The Divine Conspiracy, part 2
Part 1 is here.
Chapters 4 and 5 were where I really started to enjoy this book. It is becoming evident that the major theme is “God’s kingdom is now,” and that Jesus’ teachings are best interpreted through this lens. I apologize that this is not a particularly “readable” summary. This is my summary of the book that allows me to better understand what I read.
Chapter 4: Who is really well off? — The Beatitudes
No one is actually being told that they are better off for being poor, for mourning, for being persecuted, and so on, or that the conditions listed are recommended ways to well-being before God or man. Nor are the Beatitudes indications of who will be on top “after the revolution.” They are explanations and illustrations, drawn from the immediate setting, of the present availability of the kingdom through personal relationship to Jesus.
- The Beatitudes answer the question of “who has the good life?”
- Jesus teaches through context: parable, present occasions
- Teachers in Jesus’ time taught to cause behavioral change in their hearers, not increase their knowledge.
- The Beatitudes proclaim Jesus’ fundamental message: God’s rule and righteousness is available to anyone through Jesus.

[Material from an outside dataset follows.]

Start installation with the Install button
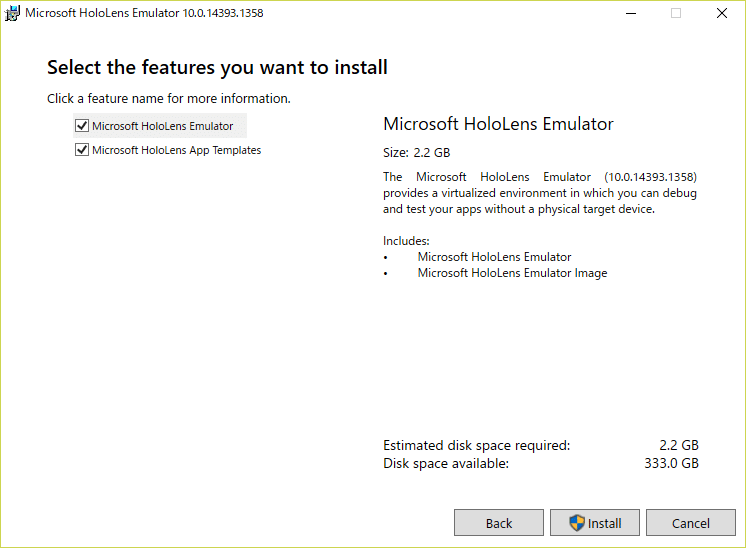[x=595, y=523]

- Therefore, all people – especially regular people, are who God wants to use
Chapter 5: The Rightness of the Kingdom Heart: Beyond the Goodness of Scribes and Pharisees
He [Jesus] knew that we cannot keep the law by trying to keep the law. To succeed in keeping the law one must aim at something other and something more. One must aim to become the kind of person from whom the deeds of the law naturally flow.
- Recognizing the Sermon on the Mount is a single discourse allows us to see the Kingdom theme therein. It is not a group of laws to follow.
- Jesus was actually SMART
- Matthew 5 is a progression through how the old law focused on right behavior, but the Kingdom focuses on the result of goodness in the heart.
- When I want to go to New York, my plan is not to “not go to Atlanta” and hope that I end up in New York. In the same way, “not sinning” will not produce a heart close to God.
- In the kingdom, the presumption is that I will return good for evil. This is an inversion of the human order, which presumes retaliation.
Chapter 6: Investing in the Heavens: Escaping the Deceptions of Reputation and Wealth.
Accordingly, when we speak of freedom from dependency on reputation and material wealth, we are not suggesting an easy triumphalism. Indeed, there will be times when we have no friends or wealth to be free from dependence upon. And that, of course, is precisely the point. In such a case we will be undisturbed.
- Based on Matthew 6
- Two things block our movement into the kingdom: human approval and treasuring material things.
- God’s kingdom can meet actual physical needs (as when Jesus fasted in the desert)
- Without honesty about personal weakness in the church, no spiritual growth can occur.